It is no slam on Steve McQueen’s masterful film adaptation of “12 Years a Slave” to say that the best thing about the movie is that it has reinvigorated interest in Solomon Northup’s book, first published in 1854, the year after the author’s rescue from a cotton plantation near the Red River, in Louisiana.
A number of fine audiobook adaptations have been released this year, with narrators of such distinction as Louis Gossett, Jr., Tommie Earl Jenkins, William Butler, and Peter Jay Fernandez. To my taste, the best of these is the Audio GO edition narrated by the Ghanian-born British stage actor Hugh Quarshie, a member of the Royal Shakespeare company who delivers Northup’s words in a conversational and fittingly American diction.
The book is tonally different from the movie. There is a 19th century stateliness to Northup’s prose, a flat polite understatedness that contributes to its power and authority. Take, for example, the first paragraph, which tells the whole story of the book and makes the big promises the way so many first paragraphs from Charles Dickens and John Irving might:
Having been born a freeman, and for more than thirty years enjoyed the blessings of liberty in a free State—and having at the end of that time been kidnapped and sold into Slavery, where I remained, until happily rescued in the month of January, 1853, after a bondage of twelve years—it has been suggested that an account of my life and fortunes would not be uninteresting to the public.
What follows is the kind of history that ought more often be assigned as reading in schools—not the abstractions of the high school history textbook, where lives are reduced to summaries of movements and accomplishments, facts to remember—but instead the ground-level report from a person who lived through the day-to-day, the moment-by-moment. It is one thing to say that the United States once enslaved millions of people. It is another to read Northup on the subject of his beating in the slave pen, where he was allowed “blankets, such as are used upon horses,” only after two men stood over him with the cat’o’ninetails, “a large rope of many strands . . . a knot tied at the extremity of each,” and the paddle, “a piece of hard-word board, eighteen or twenty inches long, moulded to the shaped of an old-fashioned pudding stick, or ordinary oar,” and how the “flattened portion, which was about the size in circumference of two open hands, was bored with a small auger in numerous places.”

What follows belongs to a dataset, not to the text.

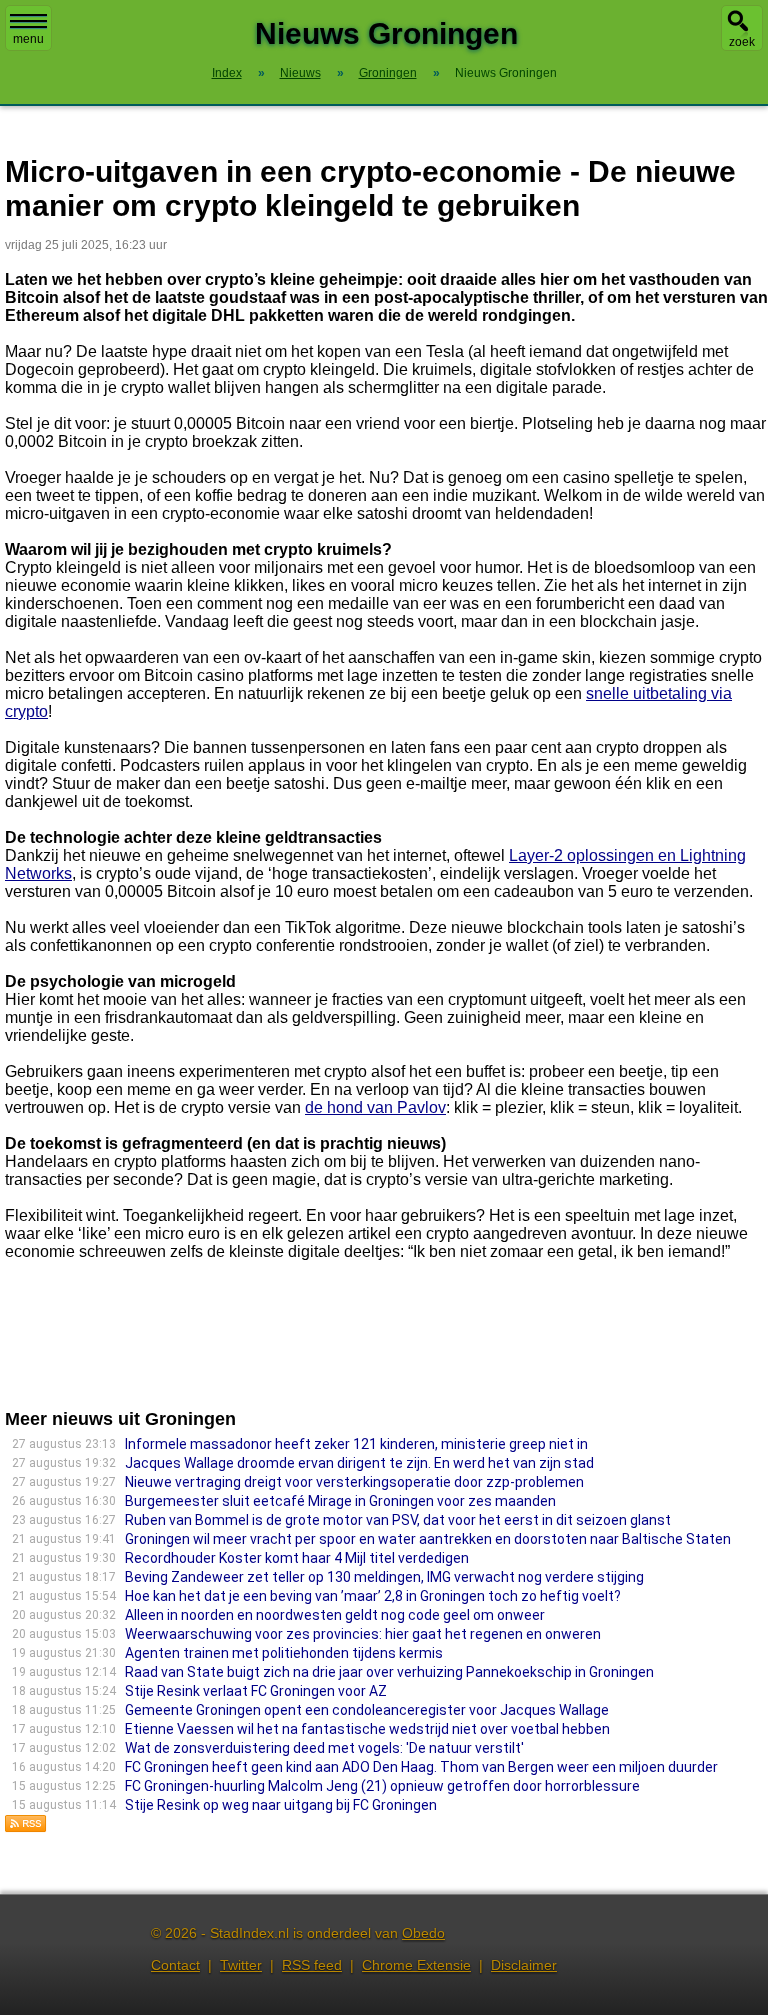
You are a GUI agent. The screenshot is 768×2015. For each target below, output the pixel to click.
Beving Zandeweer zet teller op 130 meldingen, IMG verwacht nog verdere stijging (384, 1577)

To Northup, these weren’t objects in a museum. They were devices of torture and coercion that were inflicted on his body, in an effort to break him. Northup writes:
As soon as these formidable whips appeared, I was seized by both of them, and roughly divested of my clothing. My feet, as has been stated, were fastened to the floor. Drawing me over the bench, face downwards, Radburn placed his heavy foot upon the fetters, between my wrists, holding them painfully to the floor. With the paddle, Burch commenced beating me. Blow after blow was inflicted upon my naked body. When his unrelenting arm grew tired, he stopped and asked if I still insisted I was a free man. I did insist upon it, and then the blows were renewed, faster and more energetically, if possible, than before. When again tired, he would repeat the same question, and receiving the same answer, continue his cruel labor. All his brutal blows could not force from my lips the foul lie that I was a slave. Casting madly on the floor the handle of the broken paddle, he seized the rope.

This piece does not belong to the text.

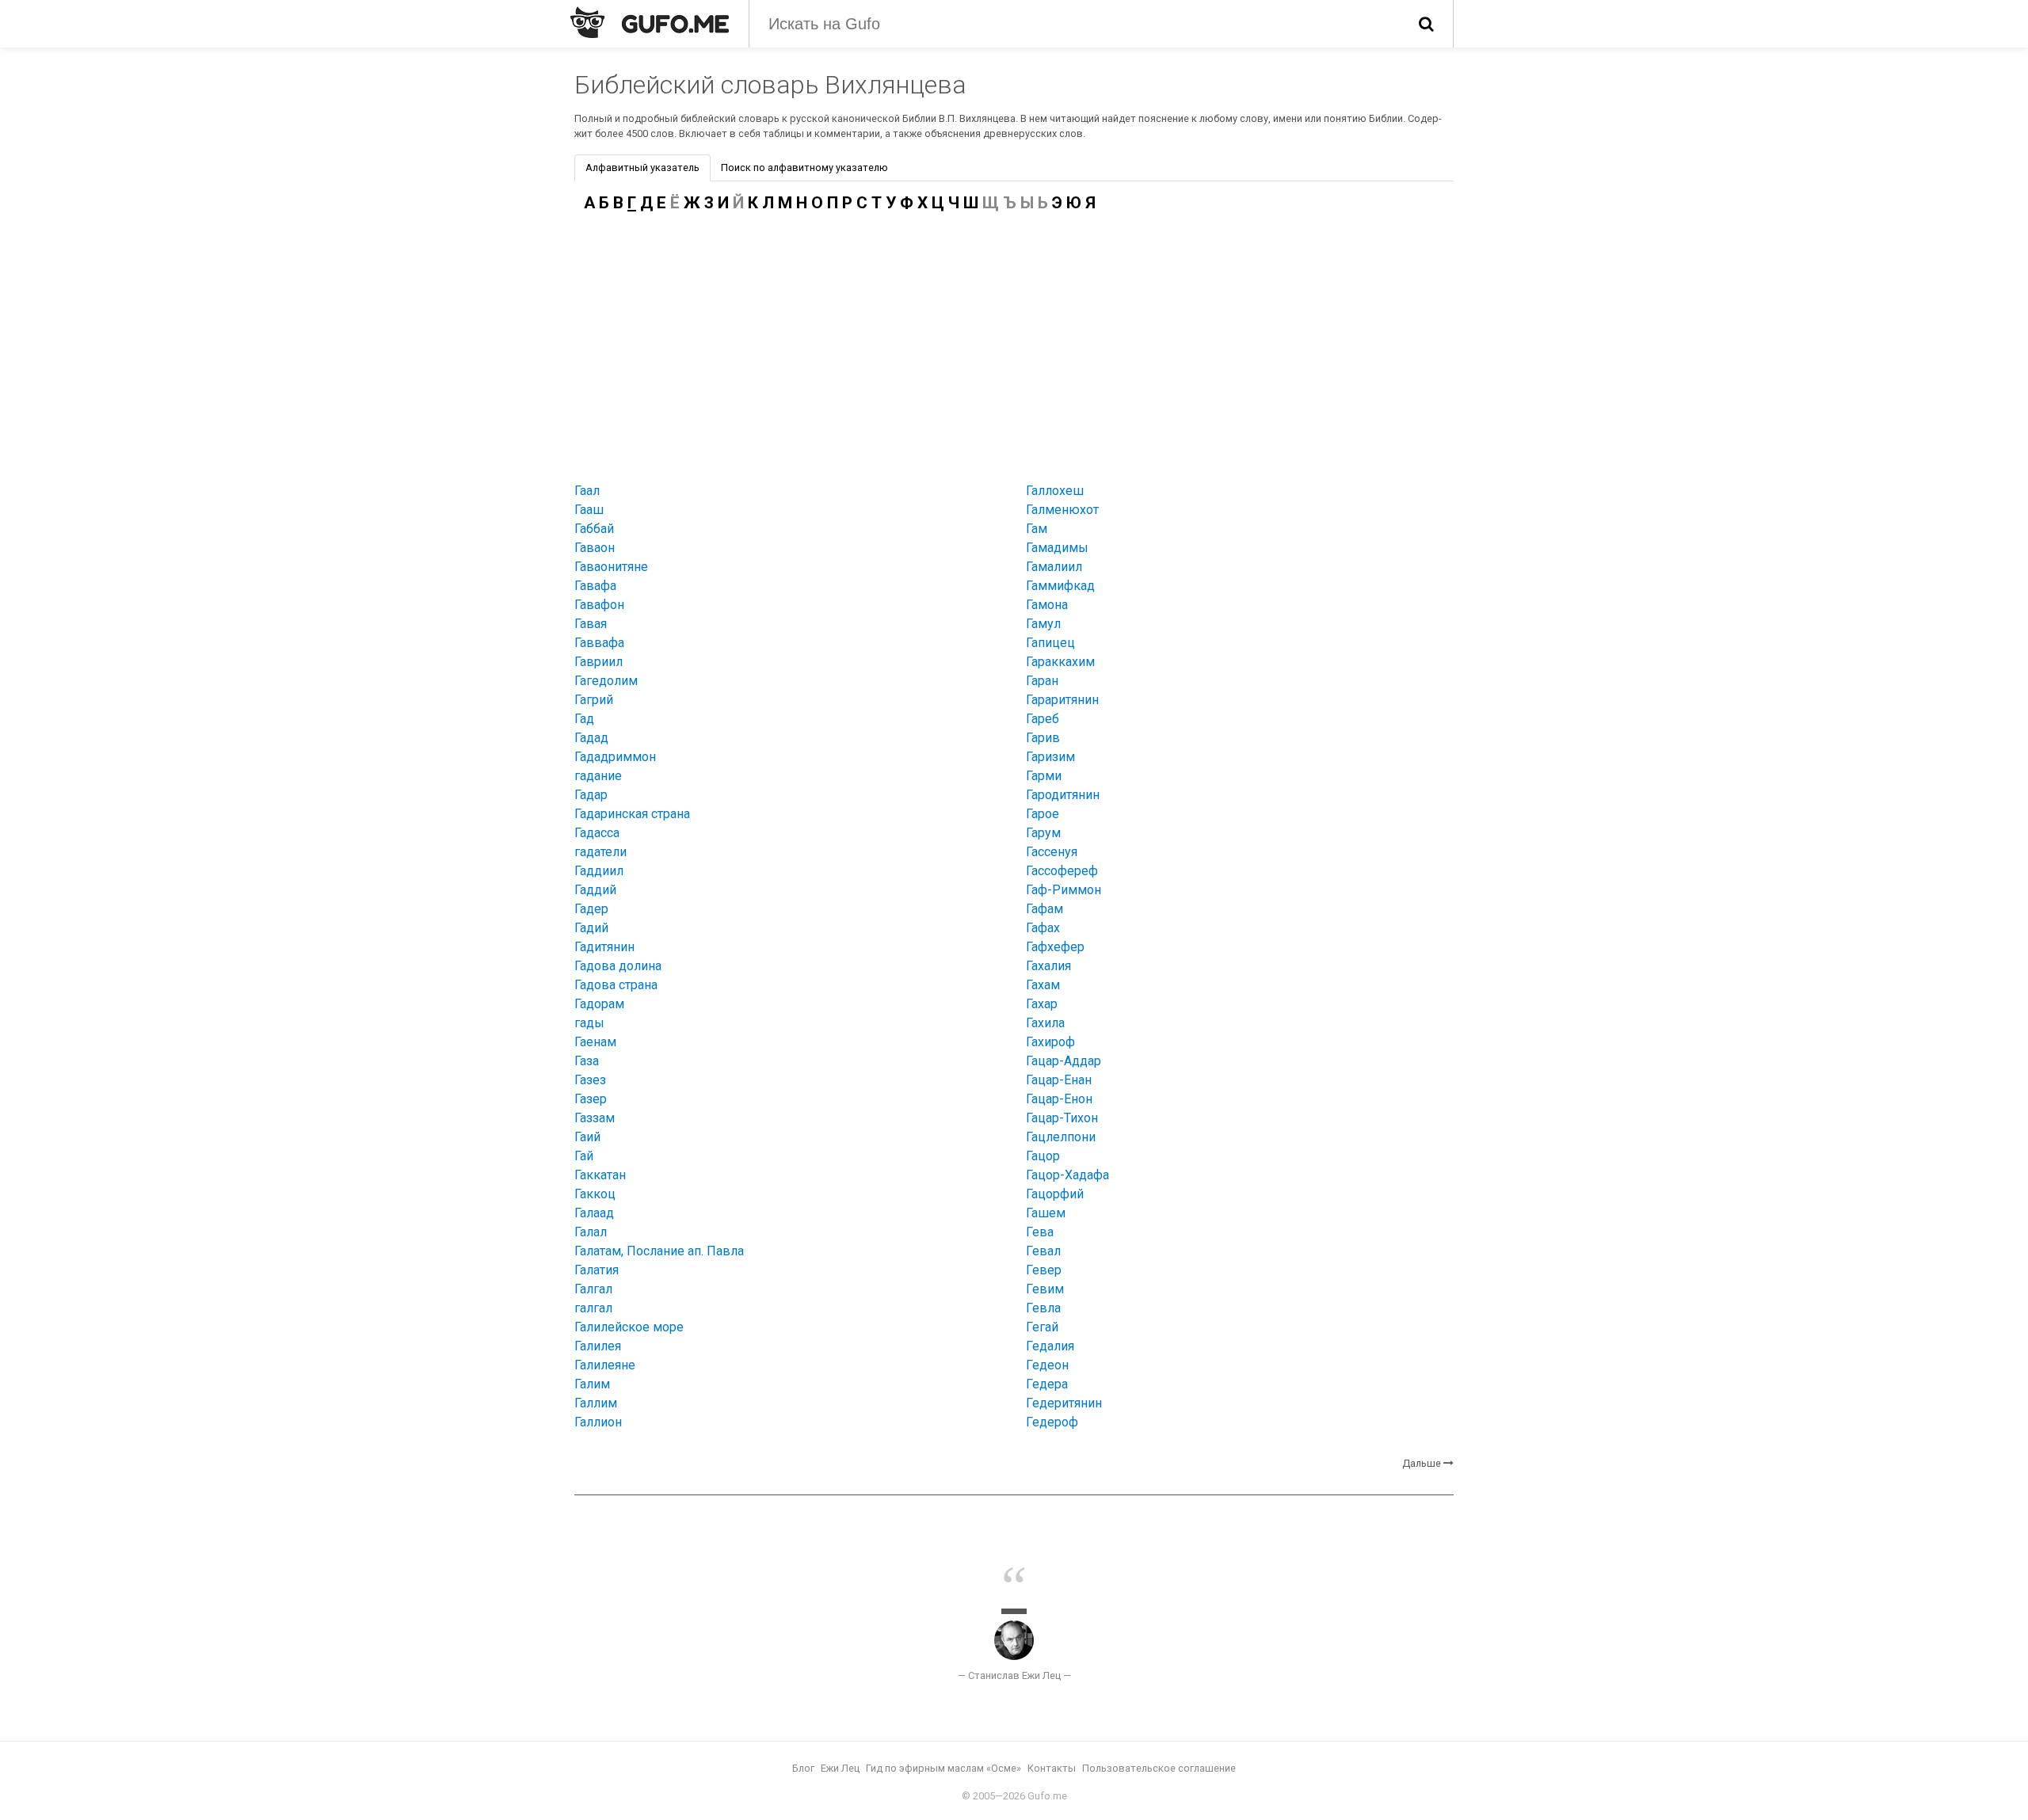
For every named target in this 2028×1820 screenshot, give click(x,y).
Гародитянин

After the film version of “12 Years a Slave” was released, some critics argued that its lingering depiction of these varieties of violence were gratuitous, that they somehow fed an unseemly prurience that was beneath the talents of the actors. But multi-generational memory distorts, and it is the job of literature, of art, of history, to restore our attention to the concrete, ground-level realities that attend to the uglinesses that misused power can perpetrate. “12 Years a Slave” stands as a precursor to 20th century works such as Aleksandr Solzhenitsyn’s “The Gulag Archipelago” or Elie Wiesel’s “Night,” which disturb us primarily because they don’t allow our remembering to become too abstracted from the daily lives of real flesh-and-blood human beings not terribly unlike ourselves except for their intersection with societies that had somehow come to the conclusion that some people were more human than others. I was going to say the monstrous conclusion, but what’s more discomfiting—a thing these works teach us—is that it’s not monsters, it’s not devils, it’s not anything more than ordinary human beings who do the inflicting, who avoid the courage of resisting, who choose out of expediency to believe the lie the culture tells itself about who is in and who is out.
We don’t need to hear this news now any less than we ever have, because if history teaches us anything, it is that atrocity is never as far away as we might think, and that those who inflict it will likely as not believe themselves to be on the side of what is good and just and right. We must be vigilant.